I realise this has been mentioned in the past but I think there is an unresolved issue? Open to being shot down on my first post.
As said by others, I too always work in a limited user account (lua). I hold up the guru who is Mark Russinovich as justification. I can usually install any program as LUA by giving elevated permissions.
Not so Manager? I read in the forum that by design Manager won’t offer the admin elevation prompt?
My experience has been that Manager offers to install in the User folder instead. This is not a good place for executable files to go. There’s a reason why the program folders have only read/execute permissions for standard(limited) users. Limited users should not be able to write to the same folder that contains executables. (Not my opinion). Software restriction policies block execution from the Users folder (or any non standard location) in ‘default-deny’ mode, again for same reason.

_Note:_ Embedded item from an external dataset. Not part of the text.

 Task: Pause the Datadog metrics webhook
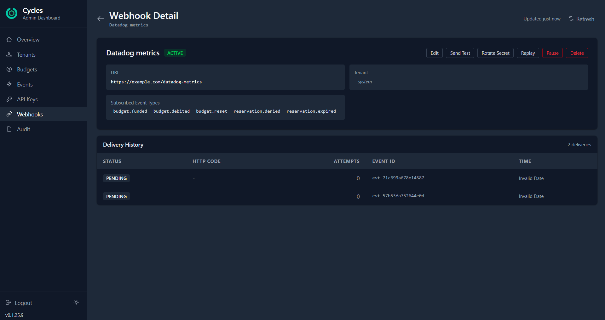click(552, 53)
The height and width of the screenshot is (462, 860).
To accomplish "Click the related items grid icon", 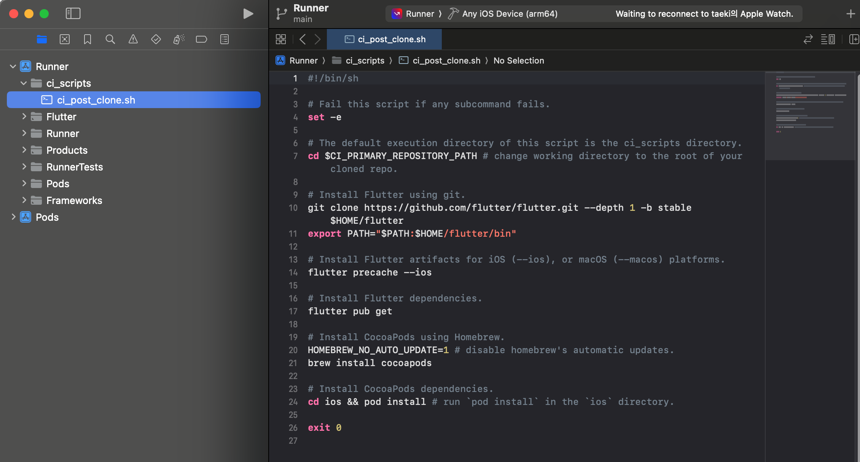I will (x=281, y=39).
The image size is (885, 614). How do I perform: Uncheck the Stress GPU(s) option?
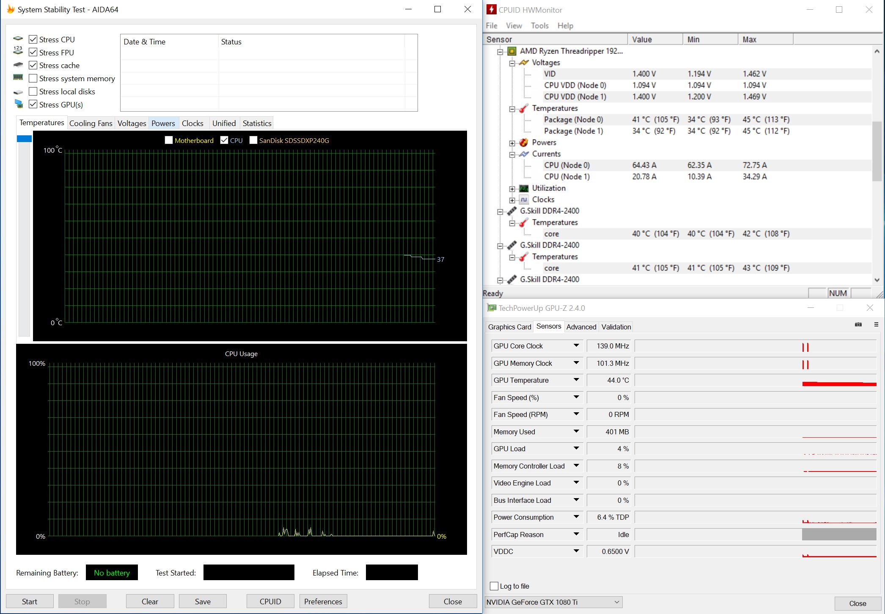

.exe installers offer a right/click ‘Run As Admin’ but .msi installers don’t. In my experience .msi installers auto-prompt when you click ‘Install’ - e.g. LibreOffice. Manager doesn’t.
To avoid the Users folder needs me to manually create a folder in the correct program folder, take ownership as LUA, install and then reverse out.
When I upgraded today to v18.10.68, Manager offered to install to my manually created program folder so I didn’t take ownership as LUA. The install threw up an access error and failed, leaving me with the old Manager files still in place and Win10 saying Manager was gone. I cleaned out the old files and repeated my original workaround. All went well.
I can survive this myself, but just add my plea for the Manager .msi installer to auto-prompt for elevated privileges. Otherwise my guess is Mark Russinovich wouldn’t be too happy. Not that he possibly knows much about double entry book keeping.
I’ll be back with bookkeeping questions soon, so don’t want to push my luck.